In an upcoming book, inaugural Consumer Financial Protection Bureau (CFPB) Director Richard Cordray discusses his time as Director, from the Bureau’s inception to the current administration.
In an interview with The Columbus Dispatch, Cordray spoke about the book, titled Watchdog: How Protecting Consumers Can Save Our Families, Our Economy, and Our Democracy, detailing why the CFPB was deemed necessary.
“In the leadup to the financial crisis, which occurred almost a decade ago and was the worst economic collapse we had suffered in the United States since the Great Depression, it became understood among people in Washington that there was a hole in the system,” Cordray said. “There was nobody looking out for consumers in the financial marketplace.”
According to American Banker, Cordray also covers his time at CFPB during the beginning of the Trump Administration.
Cordray writes that he believed President Trump was on the verge of forcing him out at the beginning of November 2017.
“I received an unscheduled call from the White House, and a secretary asked me to hold to speak with the president, but then the call was abruptly terminated,” Cordray writes.
The book notes that the agency's response to Wells Fargo’s bogus-accounts scandal in 2016 was a “seminal moment” for the CFPB. Cordray says Wells Fargo's effort to downplay the scandal was "spin" that "was crushed by the facts and by the ensuing public outrage.”
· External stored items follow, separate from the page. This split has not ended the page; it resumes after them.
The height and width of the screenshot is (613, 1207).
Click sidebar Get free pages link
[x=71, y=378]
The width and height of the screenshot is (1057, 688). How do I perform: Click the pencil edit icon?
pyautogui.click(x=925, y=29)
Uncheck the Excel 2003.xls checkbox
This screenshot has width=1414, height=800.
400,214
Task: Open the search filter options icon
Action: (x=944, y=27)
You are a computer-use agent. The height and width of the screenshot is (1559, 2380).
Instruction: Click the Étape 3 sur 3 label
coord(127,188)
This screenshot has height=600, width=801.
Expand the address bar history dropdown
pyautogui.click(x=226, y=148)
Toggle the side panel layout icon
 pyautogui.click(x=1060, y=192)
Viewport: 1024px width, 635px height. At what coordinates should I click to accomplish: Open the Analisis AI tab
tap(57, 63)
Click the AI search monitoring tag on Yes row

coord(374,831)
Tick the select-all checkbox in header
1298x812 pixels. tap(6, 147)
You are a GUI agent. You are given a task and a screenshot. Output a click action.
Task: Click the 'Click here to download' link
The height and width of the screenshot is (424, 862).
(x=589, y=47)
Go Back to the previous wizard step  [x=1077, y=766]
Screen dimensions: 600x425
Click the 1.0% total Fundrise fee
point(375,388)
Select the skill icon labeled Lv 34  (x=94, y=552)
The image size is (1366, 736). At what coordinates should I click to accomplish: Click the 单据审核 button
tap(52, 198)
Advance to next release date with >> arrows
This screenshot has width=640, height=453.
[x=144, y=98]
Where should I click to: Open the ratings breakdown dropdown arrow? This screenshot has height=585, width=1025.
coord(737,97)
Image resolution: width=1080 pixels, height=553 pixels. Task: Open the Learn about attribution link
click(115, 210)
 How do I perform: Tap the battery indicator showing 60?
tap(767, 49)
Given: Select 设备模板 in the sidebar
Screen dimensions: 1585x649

Wells Fargo is currently set to pay $3 billion as part of its settlement with the Securities and Exchange Commission and the Department of Justice after the SEC charged the bank with misleading investors after opening fake accounts. Wells Fargo’s penalties include $500 million to the SEC.
"The Wells Fargo matter is an object lesson in how small risks can balloon into large ones in any profit-making entity if they are not monitored closely," he writes.
Watchdog: How Protecting Consumers Can Save Our Families, Our Economy, and Our Democracy, on The Columbus DIspatch, releases March 2.